At her death last week in her native Sweden, Alva Myrdal, 84, had earned the world's gratitude for her decades- long work into probing what she called "the reign of unreason." The reigning rulers are the United States and the Soviet Union: "The superpowers have indulged in subterfuges and half- truths, with their closest and usually most dependent allies following suit or keeping silent. On balance, there has been no real advance toward limitation of armaments. The competitive race between the two superpowers has steadily escalated, and the militarization of the economy and national life of almost all countries has intensified."

On the day her obituary appeared, newspapers, as if weighing in with the daily update on Myrdal's book, reported that the militarization of the world continues unabated. The lead story in The Post said that Ronald Reagan wanted an increase of nearly 40 percent in the military budget over five years. Since 1980, military spending has already risen (above inflation) over 50 percent. From Defense News, it was worse. The Indian government is negotiating to spend $1.6 billion on a deal from European arms merchants for towed howitzers and smart ammunition. The headline over another story said that "House Republicans Urge Reagan to Build 50 More B-1B Bombers." A third story was on the Pentagon's sales of $179 million worth of spare military parts to South Korea and Turkey.

Those are samplings of only one day's stories. To Alva Myrdal, they meant moving beyond the conventional view that the arms race is out of control. It is more threatening than that: It has been institutionalized into a "weapons culture." It sanctions, without question or pause, amoral foreign policies that have turned entire countries into armed camps and the whole planet -- and now space -- into a military base. It should be kept in mind that Myrdal was issuing this analysis in 1976, a time in which she said "upwards of $300 billion is spent each year in the armaments race." With a decade gone by, those look like days of pacifism. The sum is now past $800 billion, with $300 billion being spent by one nation -- the United States -- alone.

Alva Myrdal won the Nobel Peace Prize in 1982. The year before, she received the Albert Einstein Peace Prize. She entered the disarmament field in the early 1960s with no particular sense of alarm or disgust: "I was not from the outset alert to the great risks of an incipient militarization of the world. I was not ready to cry out: Down with the weapons." From 1936 until 1962, when she went to the Geneva disarmament meetings as head of Sweden's delegation, Myrdal had taught nursery-school teachers, directed a UNESCO program and served as her country's ambassador to India.

In 1924, she and Gunnar Myrdal married. He would win the 1974 Nobel Prize in economics. Their marriage lasted for more than 60 years, the secret being, she once said, that "we have never found anybody else so interesting to talk to."

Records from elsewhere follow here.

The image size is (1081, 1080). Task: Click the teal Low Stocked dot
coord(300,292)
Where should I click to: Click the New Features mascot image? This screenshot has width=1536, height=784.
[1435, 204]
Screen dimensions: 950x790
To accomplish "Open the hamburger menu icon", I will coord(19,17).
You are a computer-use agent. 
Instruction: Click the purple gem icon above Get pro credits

The Myrdals were among the 20th century's great intellectual couples whose love of ideas ran as deep as their love for each other. Similar couples were Jacques and Raissa Maritain and Will and Ariel Durant. More than those other pairs, the Myrdals were activists who kept returning to the devastating effects of a military economy on the social one. "The difference between America and us (in Sweden)," wrote Gunnar Myrdal in words that might have been his wife's, "is that well- planned social reforms are seen here as productive. . . . In America you look on (them) as a big-government activity, expensive, difficult. Here we come to look on social reforms as an investment that works. . . . We have not had a war since Napoleon's time."

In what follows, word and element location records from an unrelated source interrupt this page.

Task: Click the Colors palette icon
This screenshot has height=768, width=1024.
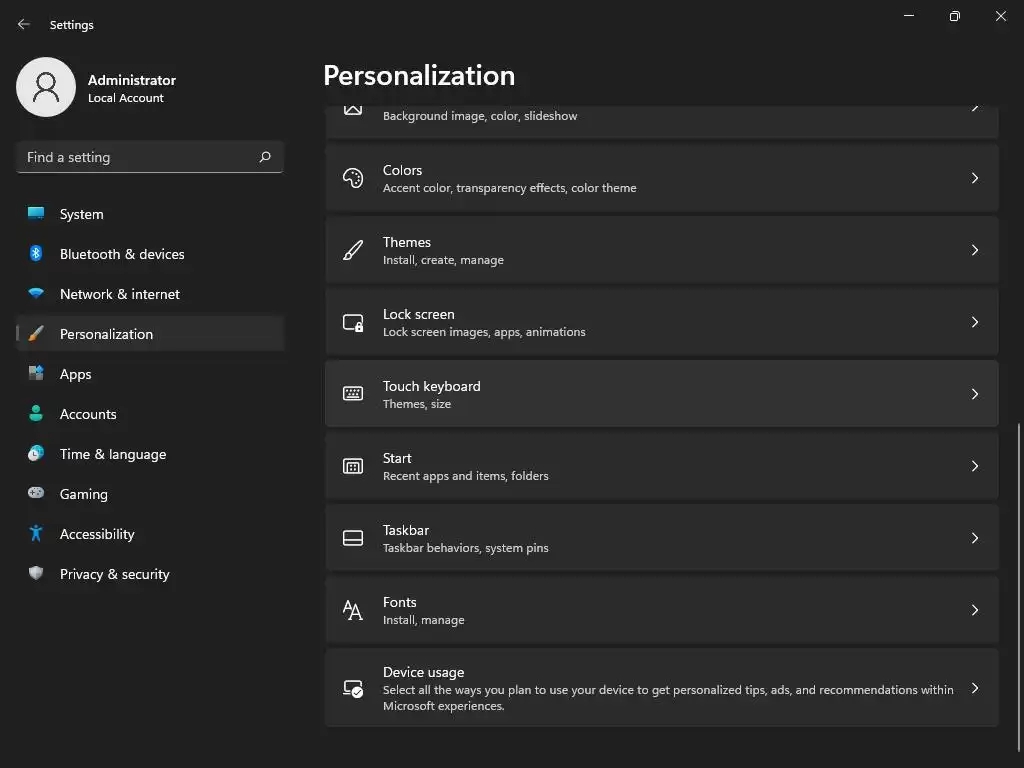Action: (353, 178)
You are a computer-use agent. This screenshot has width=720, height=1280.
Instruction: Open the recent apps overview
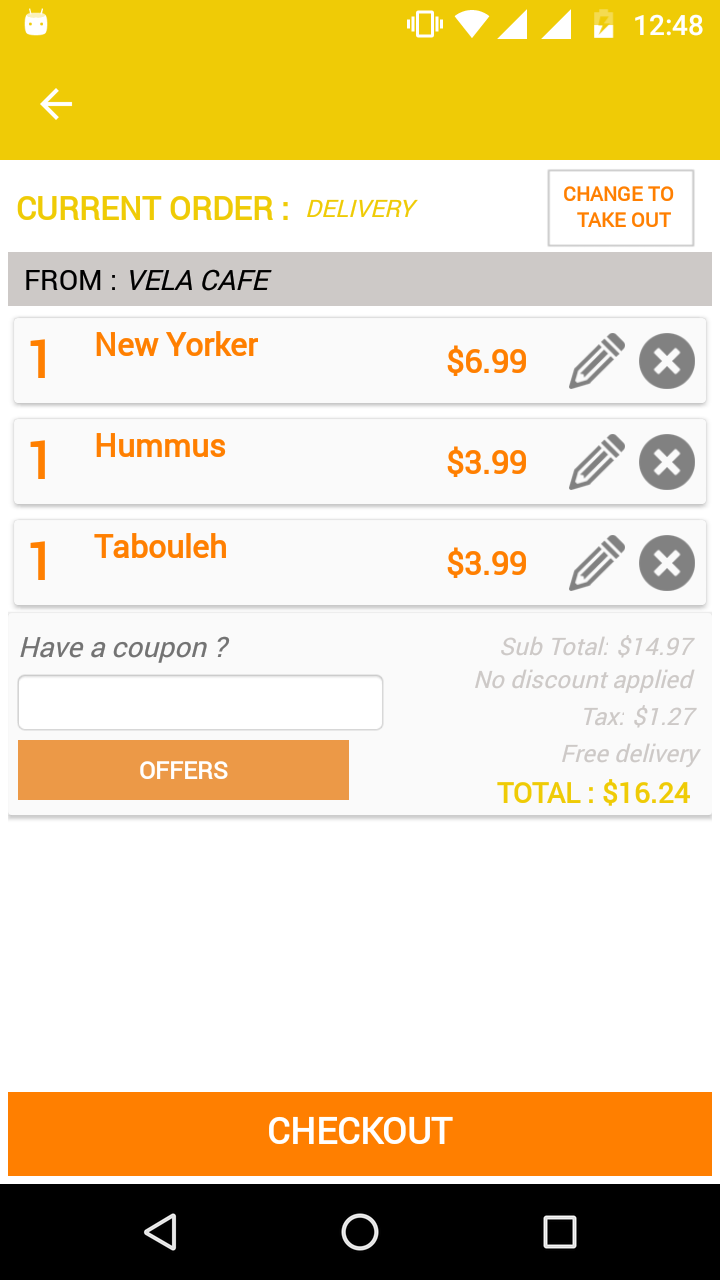pos(560,1232)
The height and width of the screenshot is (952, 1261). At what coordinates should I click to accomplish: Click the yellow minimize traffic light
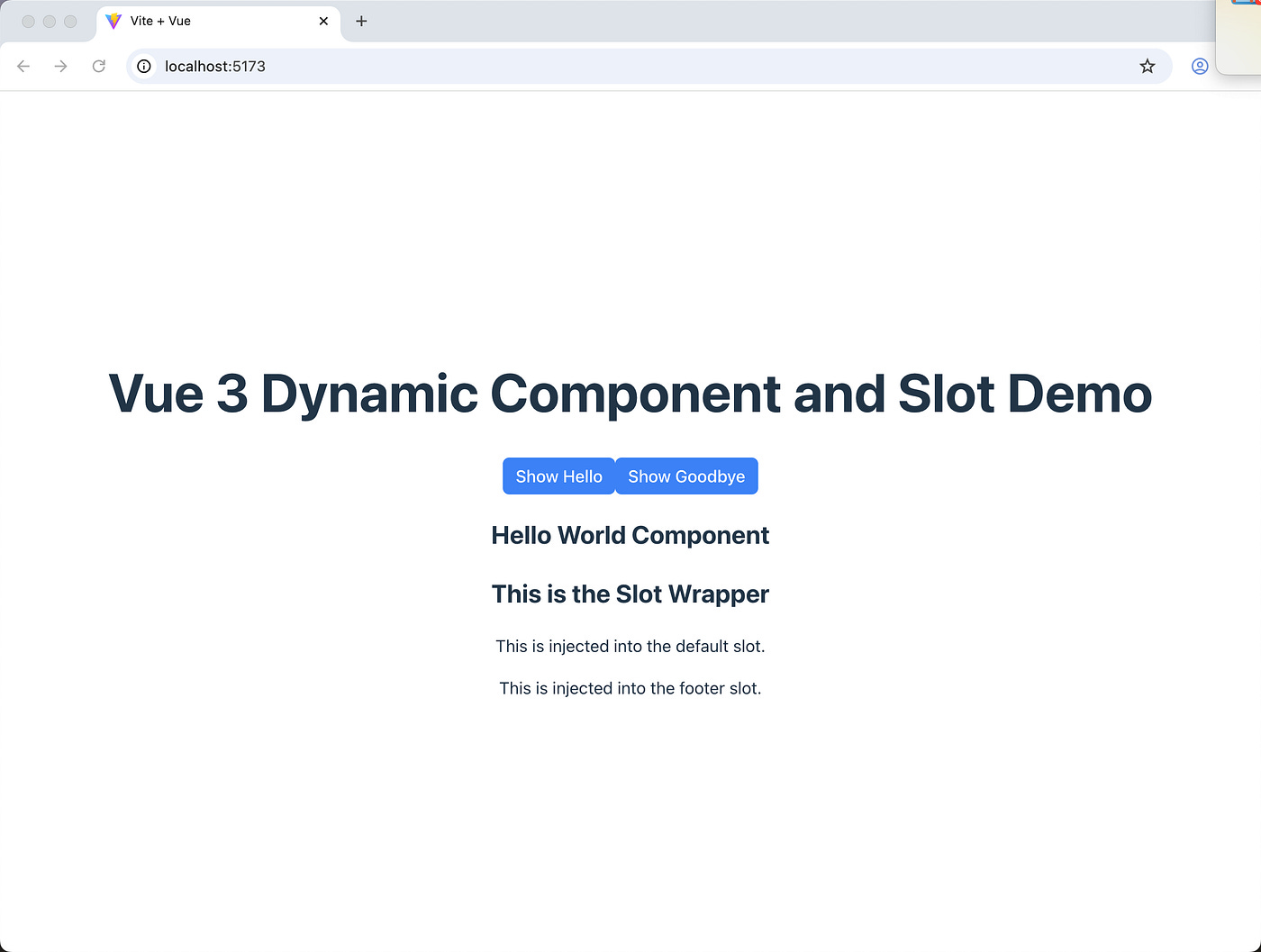(x=49, y=21)
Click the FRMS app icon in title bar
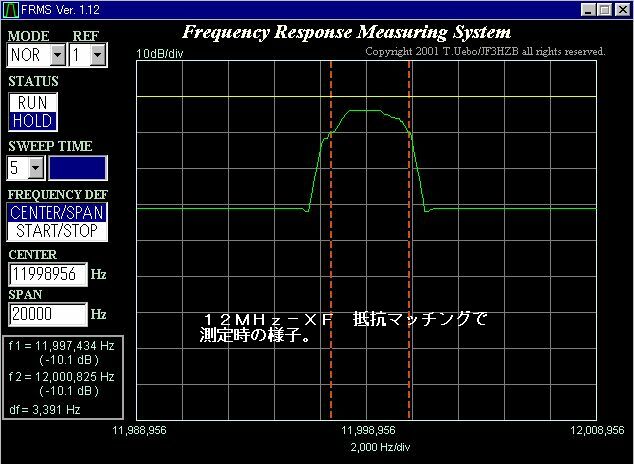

No wonder Alva Myrdal could see the absurdities of America and Soviet militarism with such clarity. Her vision was not blocked by the smoke of battles or the fog of war talk. "I felt there were better futures to choose," she wrote, "than the ones of a Russian-led world revolution or an American-led stride forward to a century of unrestrained capitalism."

In a hard age of unprecedented violence and weapons, Alva Myrdal remained a woman of personal gentleness. She read poetry, enjoyed the outdoors and cherished her family. Her opposition to the military came from the desire that everyone else on earth should be free to share the same delights.